> Material for this task

---*---

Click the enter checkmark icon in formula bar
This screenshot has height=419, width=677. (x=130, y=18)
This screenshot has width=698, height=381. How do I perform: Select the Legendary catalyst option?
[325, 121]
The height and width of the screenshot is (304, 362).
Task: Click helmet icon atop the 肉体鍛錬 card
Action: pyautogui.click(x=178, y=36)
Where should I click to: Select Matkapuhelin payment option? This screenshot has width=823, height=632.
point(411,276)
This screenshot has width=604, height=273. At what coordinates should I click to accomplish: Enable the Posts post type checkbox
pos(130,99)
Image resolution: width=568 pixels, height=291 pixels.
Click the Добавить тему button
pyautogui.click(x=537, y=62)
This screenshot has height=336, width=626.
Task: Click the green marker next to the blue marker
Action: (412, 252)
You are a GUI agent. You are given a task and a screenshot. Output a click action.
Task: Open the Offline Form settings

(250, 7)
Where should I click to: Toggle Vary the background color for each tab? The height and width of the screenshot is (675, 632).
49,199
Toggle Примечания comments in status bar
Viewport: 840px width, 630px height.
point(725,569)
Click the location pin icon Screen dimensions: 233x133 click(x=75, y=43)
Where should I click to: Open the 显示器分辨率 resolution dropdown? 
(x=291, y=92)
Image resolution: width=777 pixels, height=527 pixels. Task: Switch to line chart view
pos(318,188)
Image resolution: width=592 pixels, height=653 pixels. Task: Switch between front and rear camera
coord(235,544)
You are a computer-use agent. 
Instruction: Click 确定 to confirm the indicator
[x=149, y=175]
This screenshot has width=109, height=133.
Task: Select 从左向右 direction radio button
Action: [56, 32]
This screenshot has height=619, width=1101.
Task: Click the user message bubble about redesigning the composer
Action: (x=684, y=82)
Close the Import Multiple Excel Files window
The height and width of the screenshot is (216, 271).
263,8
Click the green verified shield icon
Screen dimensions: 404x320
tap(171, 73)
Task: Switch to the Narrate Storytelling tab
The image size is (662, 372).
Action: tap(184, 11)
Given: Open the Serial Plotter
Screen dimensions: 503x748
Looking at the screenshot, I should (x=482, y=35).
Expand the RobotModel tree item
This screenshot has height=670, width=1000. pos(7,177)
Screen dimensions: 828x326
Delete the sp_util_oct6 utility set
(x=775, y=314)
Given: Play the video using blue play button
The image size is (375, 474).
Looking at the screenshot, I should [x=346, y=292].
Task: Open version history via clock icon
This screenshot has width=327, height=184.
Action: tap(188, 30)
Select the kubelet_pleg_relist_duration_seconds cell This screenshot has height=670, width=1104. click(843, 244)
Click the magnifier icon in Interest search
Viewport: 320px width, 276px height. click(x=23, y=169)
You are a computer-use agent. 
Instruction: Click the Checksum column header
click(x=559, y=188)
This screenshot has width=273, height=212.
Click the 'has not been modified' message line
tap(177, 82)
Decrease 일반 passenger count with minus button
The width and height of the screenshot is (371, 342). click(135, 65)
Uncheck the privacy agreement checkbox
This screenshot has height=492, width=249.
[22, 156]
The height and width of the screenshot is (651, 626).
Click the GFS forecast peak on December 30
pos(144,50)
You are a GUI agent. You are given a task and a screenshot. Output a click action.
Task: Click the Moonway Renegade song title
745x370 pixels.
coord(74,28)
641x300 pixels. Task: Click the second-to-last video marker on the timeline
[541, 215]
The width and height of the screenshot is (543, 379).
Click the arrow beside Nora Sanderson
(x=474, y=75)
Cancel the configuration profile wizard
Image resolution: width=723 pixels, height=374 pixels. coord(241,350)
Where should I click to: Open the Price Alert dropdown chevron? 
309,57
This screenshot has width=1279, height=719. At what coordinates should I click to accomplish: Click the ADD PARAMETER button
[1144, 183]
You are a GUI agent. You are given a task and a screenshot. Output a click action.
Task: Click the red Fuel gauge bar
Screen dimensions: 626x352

---*---

Exactly as written above, set down the whole listing again.

Click the enter checkmark icon in formula bar
This screenshot has height=419, width=677. (x=130, y=18)
This screenshot has width=698, height=381. How do I perform: Select the Legendary catalyst option?
[325, 121]
The height and width of the screenshot is (304, 362).
Task: Click helmet icon atop the 肉体鍛錬 card
Action: pyautogui.click(x=178, y=36)
Where should I click to: Select Matkapuhelin payment option? This screenshot has width=823, height=632.
point(411,276)
This screenshot has width=604, height=273. At what coordinates should I click to accomplish: Enable the Posts post type checkbox
pos(130,99)
Image resolution: width=568 pixels, height=291 pixels.
Click the Добавить тему button
pyautogui.click(x=537, y=62)
This screenshot has height=336, width=626.
Task: Click the green marker next to the blue marker
Action: (412, 252)
You are a GUI agent. You are given a task and a screenshot. Output a click action.
Task: Open the Offline Form settings

(250, 7)
Where should I click to: Toggle Vary the background color for each tab? The height and width of the screenshot is (675, 632).
49,199
Toggle Примечания comments in status bar
Viewport: 840px width, 630px height.
point(725,569)
Click the location pin icon Screen dimensions: 233x133 click(x=75, y=43)
Where should I click to: Open the 显示器分辨率 resolution dropdown? 
(x=291, y=92)
Image resolution: width=777 pixels, height=527 pixels. Task: Switch to line chart view
pos(318,188)
Image resolution: width=592 pixels, height=653 pixels. Task: Switch between front and rear camera
coord(235,544)
You are a computer-use agent. 
Instruction: Click 确定 to confirm the indicator
[x=149, y=175]
This screenshot has width=109, height=133.
Task: Select 从左向右 direction radio button
Action: [56, 32]
This screenshot has height=619, width=1101.
Task: Click the user message bubble about redesigning the composer
Action: (x=684, y=82)
Close the Import Multiple Excel Files window
The height and width of the screenshot is (216, 271).
263,8
Click the green verified shield icon
Screen dimensions: 404x320
tap(171, 73)
Task: Switch to the Narrate Storytelling tab
The image size is (662, 372).
Action: tap(184, 11)
Given: Open the Serial Plotter
Screen dimensions: 503x748
Looking at the screenshot, I should (x=482, y=35).
Expand the RobotModel tree item
This screenshot has height=670, width=1000. pos(7,177)
Screen dimensions: 828x326
Delete the sp_util_oct6 utility set
(x=775, y=314)
Given: Play the video using blue play button
The image size is (375, 474).
Looking at the screenshot, I should [x=346, y=292].
Task: Open version history via clock icon
This screenshot has width=327, height=184.
Action: tap(188, 30)
Select the kubelet_pleg_relist_duration_seconds cell This screenshot has height=670, width=1104. click(843, 244)
Click the magnifier icon in Interest search
Viewport: 320px width, 276px height. click(x=23, y=169)
You are a computer-use agent. 
Instruction: Click the Checksum column header
click(x=559, y=188)
This screenshot has width=273, height=212.
Click the 'has not been modified' message line
tap(177, 82)
Decrease 일반 passenger count with minus button
The width and height of the screenshot is (371, 342). click(135, 65)
Uncheck the privacy agreement checkbox
This screenshot has height=492, width=249.
[22, 156]
The height and width of the screenshot is (651, 626).
Click the GFS forecast peak on December 30
pos(144,50)
You are a GUI agent. You are given a task and a screenshot. Output a click action.
Task: Click the Moonway Renegade song title
745x370 pixels.
coord(74,28)
641x300 pixels. Task: Click the second-to-last video marker on the timeline
[541, 215]
The width and height of the screenshot is (543, 379).
Click the arrow beside Nora Sanderson
(x=474, y=75)
Cancel the configuration profile wizard
Image resolution: width=723 pixels, height=374 pixels. coord(241,350)
Where should I click to: Open the Price Alert dropdown chevron? 
309,57
This screenshot has width=1279, height=719. At what coordinates should I click to accomplish: Click the ADD PARAMETER button
[1144, 183]
You are a GUI agent. You are given a task and a screenshot. Output a click action.
Task: Click the red Fuel gauge bar
Screen dimensions: 626x352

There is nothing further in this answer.